(Exercise):
Return, from the listing below, every line that includes "height".

[Available records Boundary: Start]

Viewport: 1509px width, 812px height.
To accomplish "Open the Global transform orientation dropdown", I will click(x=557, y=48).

[Available records Boundary: End]
[Available records Boundary: Start]

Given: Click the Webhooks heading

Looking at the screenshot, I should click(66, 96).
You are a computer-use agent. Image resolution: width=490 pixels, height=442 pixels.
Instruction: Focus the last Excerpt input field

[Available records Boundary: End]

(Task response):
Viewport: 1509px width, 812px height.
You are a computer-use agent. Image resolution: width=490 pixels, height=442 pixels.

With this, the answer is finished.